**Exercise aim**
Convert each line of the items below into a JSON list of strings, one string per line, skipping blank lines and leaving out the pictures.

**Recorded data**

----

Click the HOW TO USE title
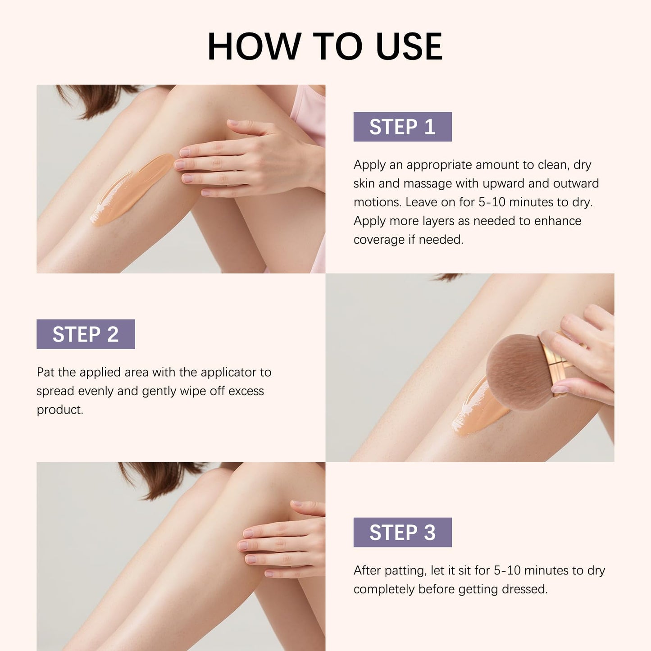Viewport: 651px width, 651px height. click(325, 47)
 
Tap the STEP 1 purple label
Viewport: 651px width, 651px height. click(402, 127)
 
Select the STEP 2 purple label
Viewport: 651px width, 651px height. click(86, 334)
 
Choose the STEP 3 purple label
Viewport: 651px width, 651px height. click(402, 533)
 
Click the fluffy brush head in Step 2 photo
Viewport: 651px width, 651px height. click(518, 372)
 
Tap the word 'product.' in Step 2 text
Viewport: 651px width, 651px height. click(60, 410)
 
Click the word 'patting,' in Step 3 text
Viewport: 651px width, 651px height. click(405, 571)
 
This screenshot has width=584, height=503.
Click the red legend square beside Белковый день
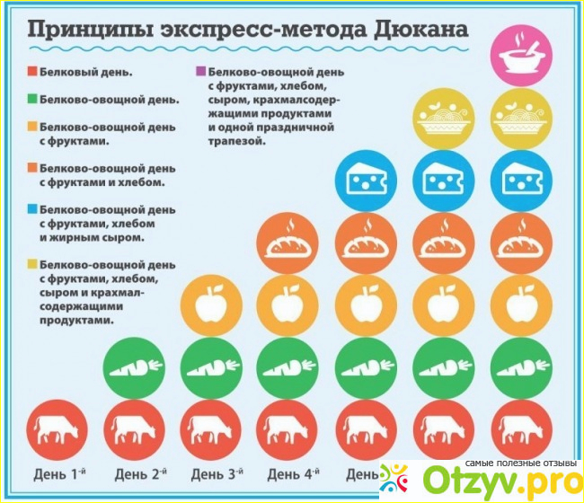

----

**Exercise answer**
[
  "Click the HOW TO USE title",
  "Viewport: 651px width, 651px height. click(325, 47)",
  "Tap the STEP 1 purple label",
  "Viewport: 651px width, 651px height. click(402, 127)",
  "Select the STEP 2 purple label",
  "Viewport: 651px width, 651px height. click(86, 334)",
  "Choose the STEP 3 purple label",
  "Viewport: 651px width, 651px height. click(402, 533)",
  "Click the fluffy brush head in Step 2 photo",
  "Viewport: 651px width, 651px height. click(518, 372)",
  "Tap the word 'product.' in Step 2 text",
  "Viewport: 651px width, 651px height. click(60, 410)",
  "Click the word 'patting,' in Step 3 text",
  "Viewport: 651px width, 651px height. click(405, 571)",
  "This screenshot has width=584, height=503.",
  "Click the red legend square beside Белковый день"
]